UF Researcher: Popular Pundits For Women Are Usually Behind The Times

July 5, 2000

GAINESVILLE, Fla. — Women seeking fresh advice from the mainstream media are actually getting stale news, says a University of Florida researcher who studied pundits ranging from Martha Stewart to Benjamin Spock.

Maxine L. Margolis, a UF anthropology professor, found that sages who profess to advise women are followers, not leaders, who alter their wisdom to fit social and economic realities that already exist.

“Wherever I looked, from Colonial times to the present, I found that advice-givers shifted their instructions to fit underlying changes in American society,” said Margolis, author of a new book “True to Her Nature: Changing Advice to American Women.”

She said that throughout the 1950s and 60s pundits preached that women who worked outside the home harmed their children. But as women entered the workforce in growing numbers, the “experts” soon began to follow the trend.

“In the 70s, psychologists and advice-givers suddenly shifted their condemnation of working mothers because a second income had, in many cases, become essential to a middle-class lifestyle,” she said.

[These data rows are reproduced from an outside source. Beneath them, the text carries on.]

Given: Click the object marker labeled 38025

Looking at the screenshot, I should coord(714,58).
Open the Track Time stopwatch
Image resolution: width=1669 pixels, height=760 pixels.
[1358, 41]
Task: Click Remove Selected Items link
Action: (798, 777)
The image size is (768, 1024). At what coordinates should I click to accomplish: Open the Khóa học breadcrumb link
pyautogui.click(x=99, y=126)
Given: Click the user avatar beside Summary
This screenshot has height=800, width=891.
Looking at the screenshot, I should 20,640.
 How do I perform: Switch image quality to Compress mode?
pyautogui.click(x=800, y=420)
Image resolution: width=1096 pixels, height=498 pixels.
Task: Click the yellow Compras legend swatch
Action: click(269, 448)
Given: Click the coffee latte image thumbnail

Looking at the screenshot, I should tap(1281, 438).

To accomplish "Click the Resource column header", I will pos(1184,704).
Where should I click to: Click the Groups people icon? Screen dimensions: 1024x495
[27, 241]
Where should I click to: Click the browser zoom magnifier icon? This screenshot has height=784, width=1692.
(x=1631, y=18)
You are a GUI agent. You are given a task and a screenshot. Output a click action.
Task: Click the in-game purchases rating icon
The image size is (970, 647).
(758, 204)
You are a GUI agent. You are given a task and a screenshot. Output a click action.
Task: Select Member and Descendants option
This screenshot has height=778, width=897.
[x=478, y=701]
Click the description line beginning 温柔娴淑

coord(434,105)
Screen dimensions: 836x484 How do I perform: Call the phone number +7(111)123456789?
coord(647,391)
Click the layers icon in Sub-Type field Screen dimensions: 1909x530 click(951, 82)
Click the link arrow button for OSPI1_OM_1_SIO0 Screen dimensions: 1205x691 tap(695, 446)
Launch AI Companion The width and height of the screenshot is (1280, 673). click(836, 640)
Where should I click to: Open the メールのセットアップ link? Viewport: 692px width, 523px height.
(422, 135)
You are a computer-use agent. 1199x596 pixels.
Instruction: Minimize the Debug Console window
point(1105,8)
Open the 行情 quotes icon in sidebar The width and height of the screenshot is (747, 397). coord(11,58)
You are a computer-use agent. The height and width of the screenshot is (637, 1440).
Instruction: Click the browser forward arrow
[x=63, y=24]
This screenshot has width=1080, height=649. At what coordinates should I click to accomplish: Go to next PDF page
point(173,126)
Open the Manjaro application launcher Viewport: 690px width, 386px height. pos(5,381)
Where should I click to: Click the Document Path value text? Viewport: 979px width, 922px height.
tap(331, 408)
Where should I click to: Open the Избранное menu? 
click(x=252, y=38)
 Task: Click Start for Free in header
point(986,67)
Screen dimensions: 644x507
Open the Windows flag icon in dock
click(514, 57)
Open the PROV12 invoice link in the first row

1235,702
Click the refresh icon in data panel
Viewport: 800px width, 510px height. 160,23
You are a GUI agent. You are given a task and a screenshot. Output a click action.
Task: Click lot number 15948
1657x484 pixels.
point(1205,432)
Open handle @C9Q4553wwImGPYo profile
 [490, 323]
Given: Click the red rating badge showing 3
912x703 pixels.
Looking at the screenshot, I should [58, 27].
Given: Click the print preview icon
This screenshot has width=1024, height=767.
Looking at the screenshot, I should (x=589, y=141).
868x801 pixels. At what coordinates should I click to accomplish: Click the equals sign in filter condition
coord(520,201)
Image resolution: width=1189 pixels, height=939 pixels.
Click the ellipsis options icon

Margolis said the number of working mothers with pre-school children has grown from 12 percent in 1950 to nearly 65 percent today. That’s because average male wages have fallen since the early 70s as a result of inflation and the shift from a manufacturing to a service-oriented economy, she said.

“Women didn’t take jobs because the advice-givers woke up and decided it wouldn’t hurt their children,” she said. “It used to be that a man with a manufacturing job could afford to support a wife and children because the pay and benefits were so good. As corporations moved these jobs to the Third World to take advantage of lower wages, replacing them with lower-paying service jobs, two family incomes became increasingly necessary to pay the mortgage and buy groceries, and women’s paychecks filled the gap.”

In the 50s, before employment was considered a solution to maternal malaise, pediatrician Benjamin Spock advised depressed mothers to “go to a movie or to the beauty parlor” or “get yourself a new hat or dress,” Margolis said. Today, advice-givers offer suggestions that reflect men’s growing paternal role as women’s workplace demands have increased, she said.

“Until the 1970s, the few studies there were on fatherhood focused on absent fathers or the consequences of not having a male role model in the home,” she said.

It hasn’t always been that way. Child care was shared during Colonial times when both parents worked on the farm, only becoming women’s responsibility when men’s jobs took them away from home to offices and factories during the industrial revolution, she said.

When labor-saving devices put an end to women weaving cloth, making candles and performing many other tasks crucial to a family’s survival, advice-givers suggested a flurry of “make work” activities to fill up time and justify women’s presence in the home, she said.

Lofty standards of cleanliness prevailed, with floors expected to be “cleaner than clean” and husbands’ shirts “whiter than white,” Margolis said. The syndicated household column “Hints from Heloise” even gave an elaborate recipe for preparing homemade dog food and tips for making birdhouses out of plastic bleach bottles, she said.

Today, with so many women employed, the advice has changed from time-spending to time-saving, Margolis said. New manuals for keeping a house in order warn of perils of perfection that include “mopping migraine” and “dustpan depression,” she said.

Popular icon Martha Stewart, with her elaborate housekeeping rituals that include soap-making, is an anachronism who appeals to people’s sense of fantasy, Margolis believes. “Perhaps one wife in a dual career marriage who watches her show expressed it best in saying, I love to see the domestic life that we don’t have time to live,’” she said.

Conrad Kottak, chairman of the University of Michigan’s anthropology department, called Margolis’ book “a fresh perspective on how and why the roles of men and women have changed historically, especially from the 1960s through Y2K.”